• **What you need to do**: Copy out the forum exchange below about fitting models with a matrix response, word for word and in full.

• **Page extract**:
Brian D. Ripley, ripley at stats.ox.ac.uk Professor of Applied Statistics, http://www.stats.ox.ac.uk/~ripley/ University of Oxford, Tel: +44 1865 272861 (self) 1 South Parks Road, +44 1865 272866 (PA) Oxford OX1 3TG, UK Fax: +44 1865 272595
From: Brian Ripley As a first shot, use lm with a matrix response. That fits them all at once with one QR-decomposition. No analogue for glm or lmer, though, since for those the iterative fits run do depend on the response.
Thanks Brian, that's very helpful. Also thanks to Kevin Wright who
suggested using lsfit(x,Y) as being faster than lm for a Y matrix.
I've since worked out that I can bypass even more lm machinery by basing
my permutation test significance thresholds on the RSS from qr.resid().

• **Supplied data**:
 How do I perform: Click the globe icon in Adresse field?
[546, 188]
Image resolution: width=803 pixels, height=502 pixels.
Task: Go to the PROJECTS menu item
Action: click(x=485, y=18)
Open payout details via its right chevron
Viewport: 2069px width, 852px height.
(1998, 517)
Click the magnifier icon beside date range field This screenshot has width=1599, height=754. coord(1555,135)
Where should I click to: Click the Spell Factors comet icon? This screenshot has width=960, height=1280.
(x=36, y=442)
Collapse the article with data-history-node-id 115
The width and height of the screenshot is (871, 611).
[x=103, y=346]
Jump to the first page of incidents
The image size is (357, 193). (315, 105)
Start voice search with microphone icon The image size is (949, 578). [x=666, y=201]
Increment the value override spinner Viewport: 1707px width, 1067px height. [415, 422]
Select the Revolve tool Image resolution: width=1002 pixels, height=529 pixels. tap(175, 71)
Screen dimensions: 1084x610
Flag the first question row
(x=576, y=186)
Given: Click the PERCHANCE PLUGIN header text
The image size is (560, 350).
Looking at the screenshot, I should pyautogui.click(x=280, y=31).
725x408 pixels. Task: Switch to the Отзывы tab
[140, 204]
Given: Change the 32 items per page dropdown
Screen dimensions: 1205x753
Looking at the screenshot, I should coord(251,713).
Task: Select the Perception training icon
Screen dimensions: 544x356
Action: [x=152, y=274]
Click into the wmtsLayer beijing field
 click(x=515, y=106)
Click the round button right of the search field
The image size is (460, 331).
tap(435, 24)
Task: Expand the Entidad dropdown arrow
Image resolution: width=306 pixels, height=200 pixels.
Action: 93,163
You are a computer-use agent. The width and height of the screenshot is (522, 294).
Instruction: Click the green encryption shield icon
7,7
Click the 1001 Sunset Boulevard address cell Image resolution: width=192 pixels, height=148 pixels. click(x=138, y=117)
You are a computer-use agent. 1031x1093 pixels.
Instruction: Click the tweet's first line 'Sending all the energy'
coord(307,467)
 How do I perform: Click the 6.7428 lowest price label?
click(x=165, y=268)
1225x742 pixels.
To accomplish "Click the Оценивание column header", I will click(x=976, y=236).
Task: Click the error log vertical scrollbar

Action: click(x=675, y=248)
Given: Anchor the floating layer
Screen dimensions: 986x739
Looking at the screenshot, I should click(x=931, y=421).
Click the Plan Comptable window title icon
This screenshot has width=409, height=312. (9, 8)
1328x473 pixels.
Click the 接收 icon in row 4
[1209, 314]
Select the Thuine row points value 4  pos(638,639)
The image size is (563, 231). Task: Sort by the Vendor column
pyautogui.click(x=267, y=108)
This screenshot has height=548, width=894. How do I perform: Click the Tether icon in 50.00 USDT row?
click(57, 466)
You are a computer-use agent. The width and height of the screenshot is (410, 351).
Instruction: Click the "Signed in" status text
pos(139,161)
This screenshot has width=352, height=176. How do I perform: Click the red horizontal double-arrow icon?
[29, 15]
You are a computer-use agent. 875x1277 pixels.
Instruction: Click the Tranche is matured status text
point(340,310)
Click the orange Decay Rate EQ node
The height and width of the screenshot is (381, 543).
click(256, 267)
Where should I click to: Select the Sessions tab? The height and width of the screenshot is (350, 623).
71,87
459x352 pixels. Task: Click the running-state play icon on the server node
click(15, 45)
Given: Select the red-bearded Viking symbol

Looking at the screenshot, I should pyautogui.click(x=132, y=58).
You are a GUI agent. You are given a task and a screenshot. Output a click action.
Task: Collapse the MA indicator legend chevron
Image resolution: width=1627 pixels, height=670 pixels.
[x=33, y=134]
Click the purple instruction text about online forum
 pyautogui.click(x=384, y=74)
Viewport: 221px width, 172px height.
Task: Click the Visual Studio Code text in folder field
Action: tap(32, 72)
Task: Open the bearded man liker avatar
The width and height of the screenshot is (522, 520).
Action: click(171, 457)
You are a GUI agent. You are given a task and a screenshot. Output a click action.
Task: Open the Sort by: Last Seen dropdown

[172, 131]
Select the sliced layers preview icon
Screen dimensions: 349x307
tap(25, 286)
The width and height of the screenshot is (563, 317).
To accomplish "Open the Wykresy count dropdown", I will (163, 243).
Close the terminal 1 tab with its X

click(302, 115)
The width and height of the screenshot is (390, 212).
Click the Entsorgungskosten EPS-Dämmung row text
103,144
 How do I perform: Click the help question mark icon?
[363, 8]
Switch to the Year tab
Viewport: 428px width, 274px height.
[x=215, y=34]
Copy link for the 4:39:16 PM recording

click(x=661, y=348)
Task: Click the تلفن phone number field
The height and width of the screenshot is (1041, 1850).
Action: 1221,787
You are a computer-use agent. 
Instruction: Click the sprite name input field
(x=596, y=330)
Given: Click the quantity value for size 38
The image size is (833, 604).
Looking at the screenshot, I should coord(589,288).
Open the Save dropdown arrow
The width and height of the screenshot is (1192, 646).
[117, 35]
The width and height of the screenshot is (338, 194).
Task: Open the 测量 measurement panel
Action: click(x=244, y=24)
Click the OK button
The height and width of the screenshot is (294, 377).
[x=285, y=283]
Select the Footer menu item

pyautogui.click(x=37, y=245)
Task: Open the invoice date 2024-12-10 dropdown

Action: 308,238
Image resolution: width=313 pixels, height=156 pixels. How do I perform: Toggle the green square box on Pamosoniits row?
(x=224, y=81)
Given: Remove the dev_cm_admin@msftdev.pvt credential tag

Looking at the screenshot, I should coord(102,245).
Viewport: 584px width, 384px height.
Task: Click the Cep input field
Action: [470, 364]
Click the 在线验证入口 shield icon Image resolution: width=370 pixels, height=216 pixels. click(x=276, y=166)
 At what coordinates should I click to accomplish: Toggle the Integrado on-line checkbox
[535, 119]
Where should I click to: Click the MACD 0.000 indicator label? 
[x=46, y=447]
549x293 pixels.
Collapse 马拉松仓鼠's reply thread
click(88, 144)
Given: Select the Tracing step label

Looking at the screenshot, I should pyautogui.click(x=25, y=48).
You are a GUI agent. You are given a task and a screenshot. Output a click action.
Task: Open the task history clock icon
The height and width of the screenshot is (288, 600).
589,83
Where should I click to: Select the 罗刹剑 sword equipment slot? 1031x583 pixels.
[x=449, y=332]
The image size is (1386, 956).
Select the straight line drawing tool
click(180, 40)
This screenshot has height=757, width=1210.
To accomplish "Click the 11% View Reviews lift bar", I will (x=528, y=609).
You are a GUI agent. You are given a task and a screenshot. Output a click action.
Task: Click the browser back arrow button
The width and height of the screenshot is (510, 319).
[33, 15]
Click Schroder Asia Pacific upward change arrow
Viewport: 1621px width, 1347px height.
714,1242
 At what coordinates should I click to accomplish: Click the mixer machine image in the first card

• **Completed task**:
Brian D. Ripley, ripley at stats.ox.ac.uk Professor of Applied Statistics, http://www.stats.ox.ac.uk/~ripley/ University of Oxford, Tel: +44 1865 272861 (self) 1 South Parks Road, +44 1865 272866 (PA) Oxford OX1 3TG, UK Fax: +44 1865 272595
From: Brian Ripley As a first shot, use lm with a matrix response. That fits them all at once with one QR-decomposition. No analogue for glm or lmer, though, since for those the iterative fits run do depend on the response.
Thanks Brian, that's very helpful. Also thanks to Kevin Wright who
suggested using lsfit(x,Y) as being faster than lm for a Y matrix.
I've since worked out that I can bypass even more lm machinery by basing
my permutation test significance thresholds on the RSS from qr.resid().